[Extracted data — start]

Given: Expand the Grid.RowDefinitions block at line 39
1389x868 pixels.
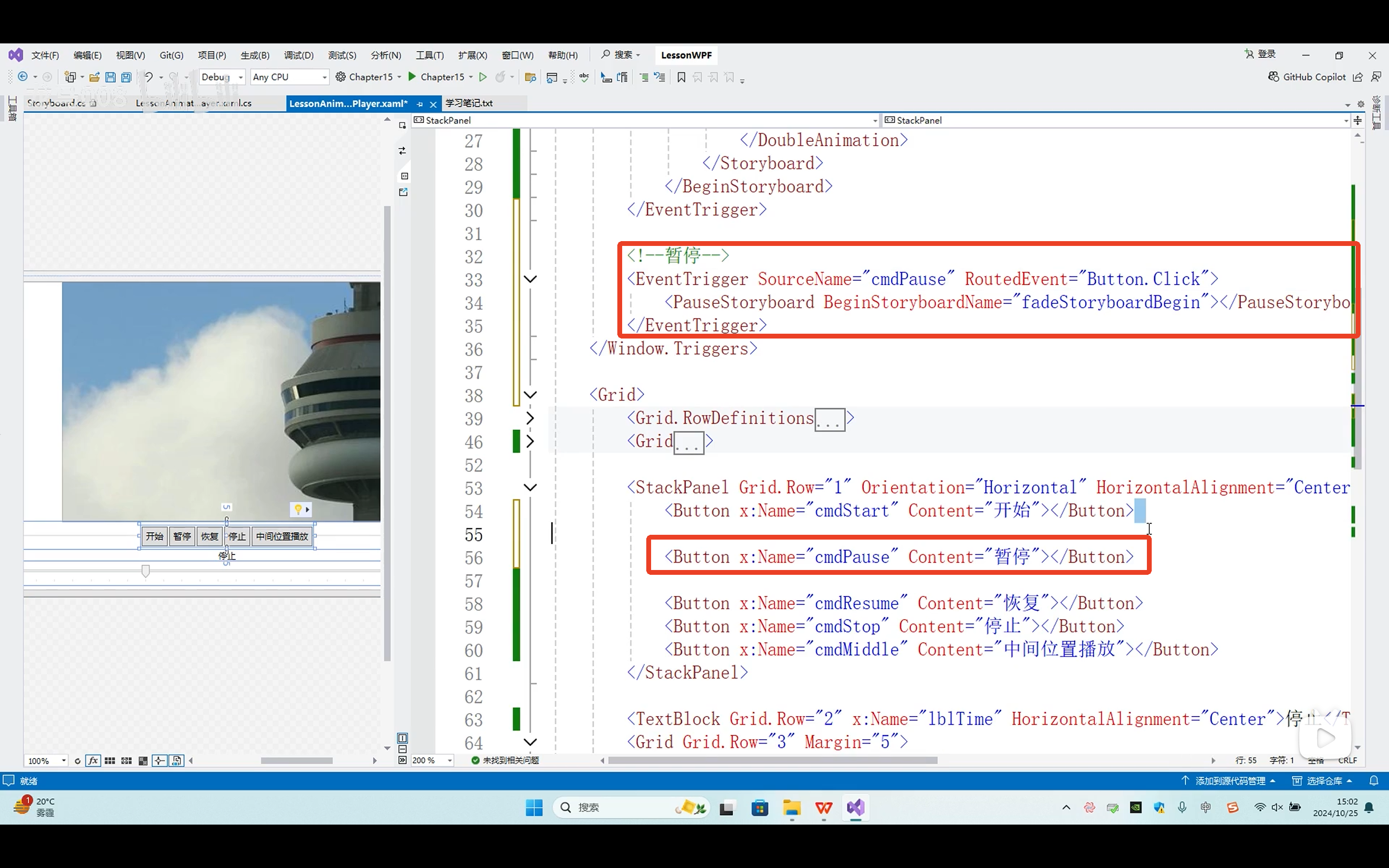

[Extracted data — finish]
[Extracted data — start]

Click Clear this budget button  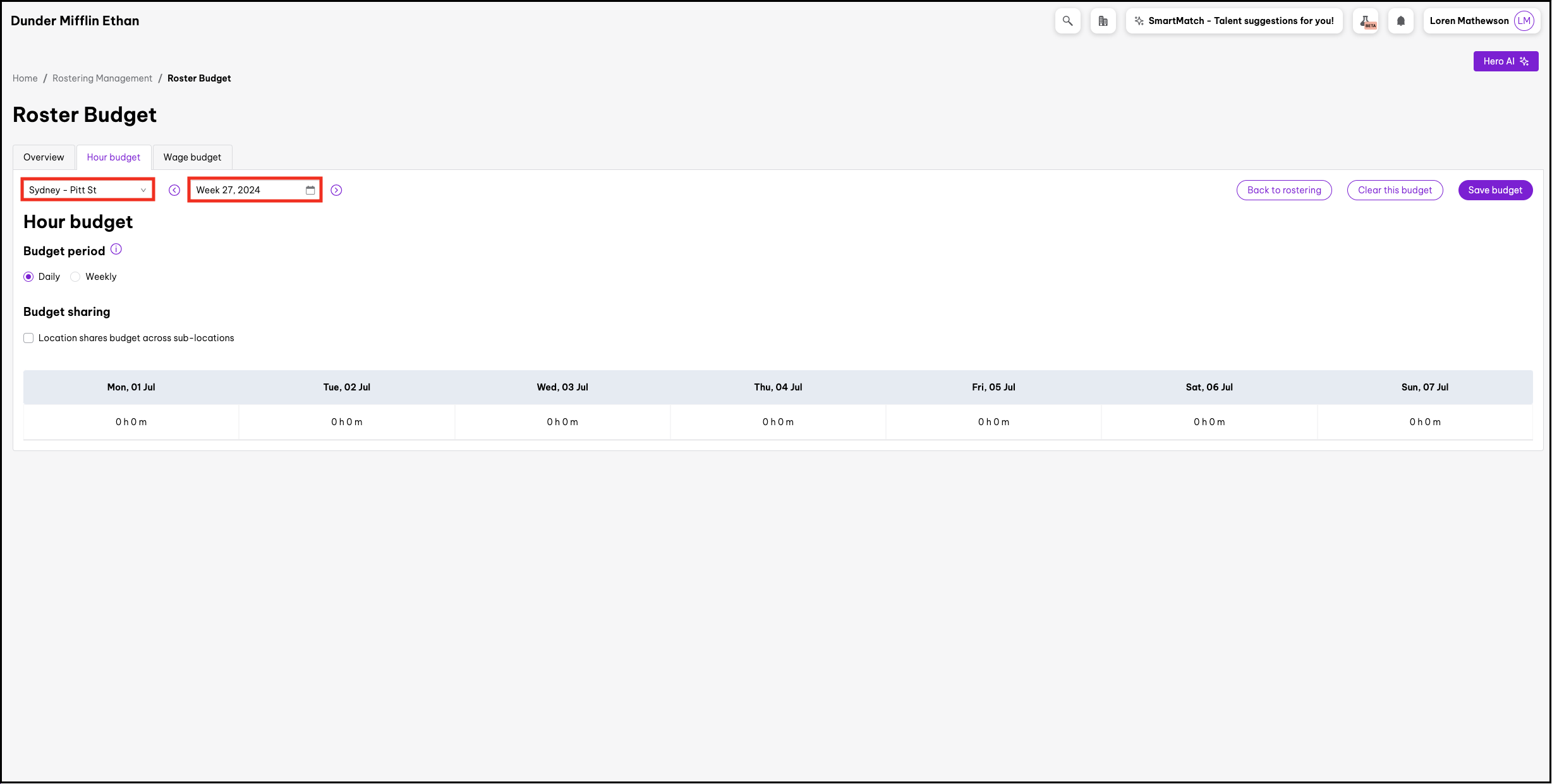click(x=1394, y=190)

[Extracted data — finish]
[Extracted data — start]

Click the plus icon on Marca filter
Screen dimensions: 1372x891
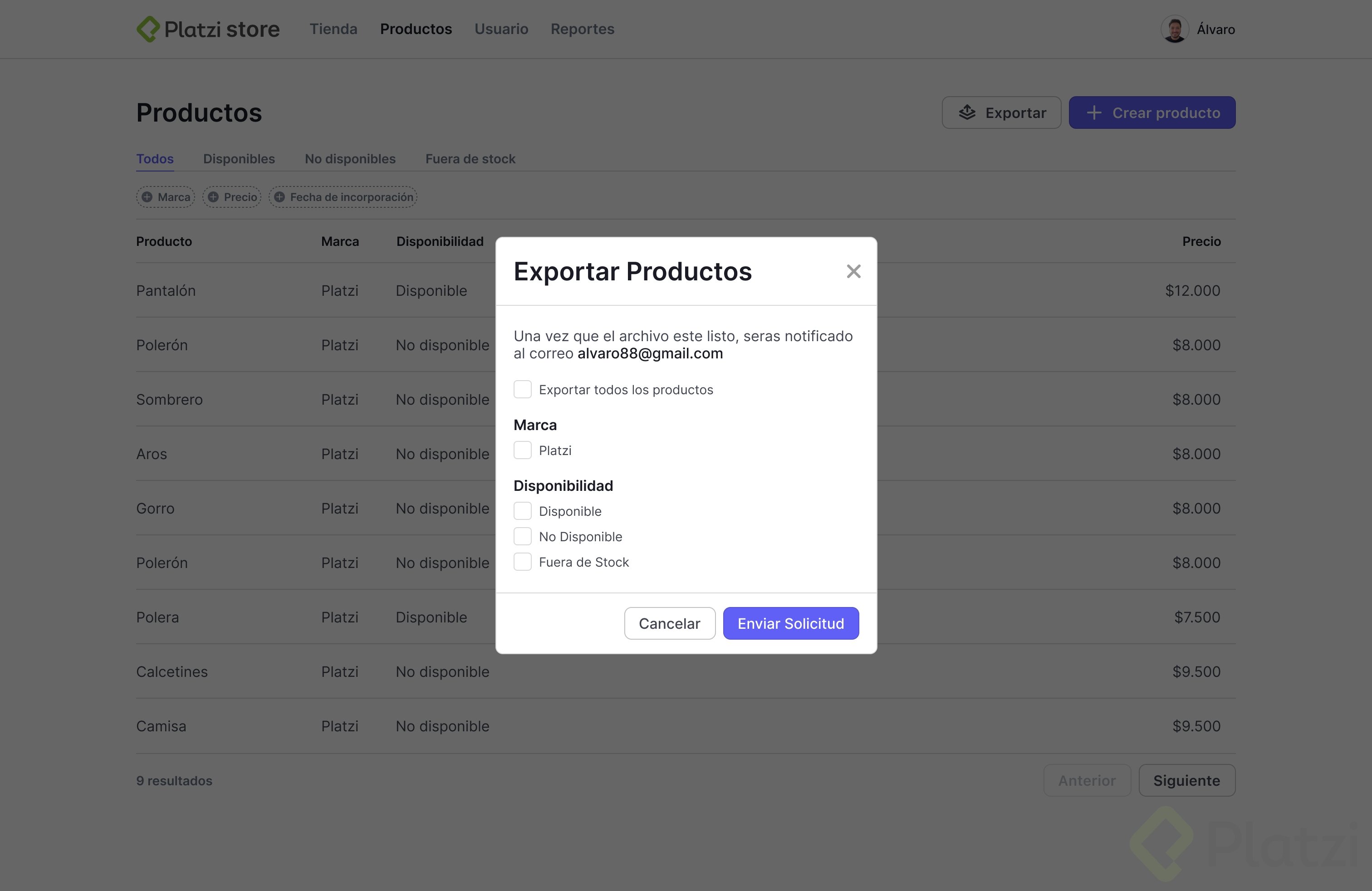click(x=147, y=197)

[Extracted data — finish]

**To do**
Above this instruction are the records; retype exactly the lines from the one containing "Given: Expand the" up to and including the one containing "1389x868 pixels.".

**Answer box**
Given: Expand the Grid.RowDefinitions block at line 39
1389x868 pixels.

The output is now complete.